Celebration of Scholars
Double Standards Regarding Sex and Gender in Steinbeck's East of Eden
Name:
Dana Ehrmann
Major: English and Film Studies
Hometown: West Allis, WI
Faculty Sponsor:
Alyson Kiesel
Other Sponsors:
Type of research: Senior thesis
Abstract
In East of Eden, gender roles are strictly enforced for women, but not
for men. This prevents unconventional Cathy from inclusion in the idea that
each person possesses good and evil, but chooses which to act on. Using
feminist and deconstructionist perspectives, I consider the traditional
binaries regarding sex, one’s biological traits, and gender, one’s socially
constructed traits, and the moments in which they flip or hold true. I argue
that Cathy’s qualities of aggression, sexuality, and independence make her
androgynous; she consists of masculine and female qualities. She is punished
and unable to overcome her given evil for not wholly conforming to society’s
ideal of women.

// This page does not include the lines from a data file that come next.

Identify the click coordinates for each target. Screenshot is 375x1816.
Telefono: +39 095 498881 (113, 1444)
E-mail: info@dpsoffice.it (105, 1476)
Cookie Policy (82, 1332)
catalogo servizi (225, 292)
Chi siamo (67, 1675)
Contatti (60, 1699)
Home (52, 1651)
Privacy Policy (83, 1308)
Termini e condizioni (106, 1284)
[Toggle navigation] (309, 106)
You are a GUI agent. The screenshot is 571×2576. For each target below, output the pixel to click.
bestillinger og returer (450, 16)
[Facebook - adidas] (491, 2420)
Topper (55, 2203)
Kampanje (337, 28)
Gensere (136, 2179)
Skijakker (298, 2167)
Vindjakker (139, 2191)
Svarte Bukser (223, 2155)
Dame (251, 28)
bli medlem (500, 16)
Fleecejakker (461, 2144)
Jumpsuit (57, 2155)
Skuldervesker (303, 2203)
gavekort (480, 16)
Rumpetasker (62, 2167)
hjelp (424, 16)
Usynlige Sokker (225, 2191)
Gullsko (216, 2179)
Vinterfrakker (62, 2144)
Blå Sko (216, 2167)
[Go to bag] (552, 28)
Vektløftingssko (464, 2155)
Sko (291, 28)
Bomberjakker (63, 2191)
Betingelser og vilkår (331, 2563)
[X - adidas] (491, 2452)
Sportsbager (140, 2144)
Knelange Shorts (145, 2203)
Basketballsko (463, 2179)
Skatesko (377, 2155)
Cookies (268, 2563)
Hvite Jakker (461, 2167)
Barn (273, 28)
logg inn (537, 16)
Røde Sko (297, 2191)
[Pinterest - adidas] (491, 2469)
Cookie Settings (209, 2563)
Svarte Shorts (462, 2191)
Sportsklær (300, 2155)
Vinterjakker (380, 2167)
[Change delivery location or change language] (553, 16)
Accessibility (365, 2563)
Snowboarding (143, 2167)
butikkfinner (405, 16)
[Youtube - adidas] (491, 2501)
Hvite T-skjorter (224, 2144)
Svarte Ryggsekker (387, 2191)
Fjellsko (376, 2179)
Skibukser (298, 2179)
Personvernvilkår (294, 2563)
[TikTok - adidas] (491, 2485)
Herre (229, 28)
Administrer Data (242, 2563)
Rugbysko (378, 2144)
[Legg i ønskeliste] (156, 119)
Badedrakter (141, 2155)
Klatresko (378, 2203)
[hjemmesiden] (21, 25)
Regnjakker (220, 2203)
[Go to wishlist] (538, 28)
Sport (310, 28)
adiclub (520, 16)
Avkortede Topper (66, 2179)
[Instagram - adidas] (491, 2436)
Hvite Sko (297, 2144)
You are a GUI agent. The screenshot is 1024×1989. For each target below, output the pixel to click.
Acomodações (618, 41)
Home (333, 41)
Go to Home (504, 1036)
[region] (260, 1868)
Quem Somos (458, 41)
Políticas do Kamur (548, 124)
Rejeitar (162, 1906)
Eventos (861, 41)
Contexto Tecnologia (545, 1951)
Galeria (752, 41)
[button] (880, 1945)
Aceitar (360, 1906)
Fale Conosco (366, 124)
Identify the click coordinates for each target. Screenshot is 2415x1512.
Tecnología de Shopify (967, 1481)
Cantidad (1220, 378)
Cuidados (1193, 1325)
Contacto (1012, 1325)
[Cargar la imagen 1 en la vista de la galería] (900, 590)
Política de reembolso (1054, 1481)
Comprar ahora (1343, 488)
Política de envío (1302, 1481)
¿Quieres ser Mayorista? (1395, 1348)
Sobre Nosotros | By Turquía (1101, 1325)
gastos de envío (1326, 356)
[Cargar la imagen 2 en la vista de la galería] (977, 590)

I also examine the way in which Lee is androgynous through softness,
anti-sexuality, and domesticity, but is accepted. Considerations of Asian
religion bolster support for Lee, while examinations of the perceptions of
prostitution show that women are not set up to succeed like men, but to serve
them. In East of Eden, Cathy’s
punishment for refusing to be defined by society’s idea of femininity and Lee’s
acceptance demonstrate the divide in the way androgyny is perceived; it is
accepted in men but not in women, stripping Cathy of her ability to do good.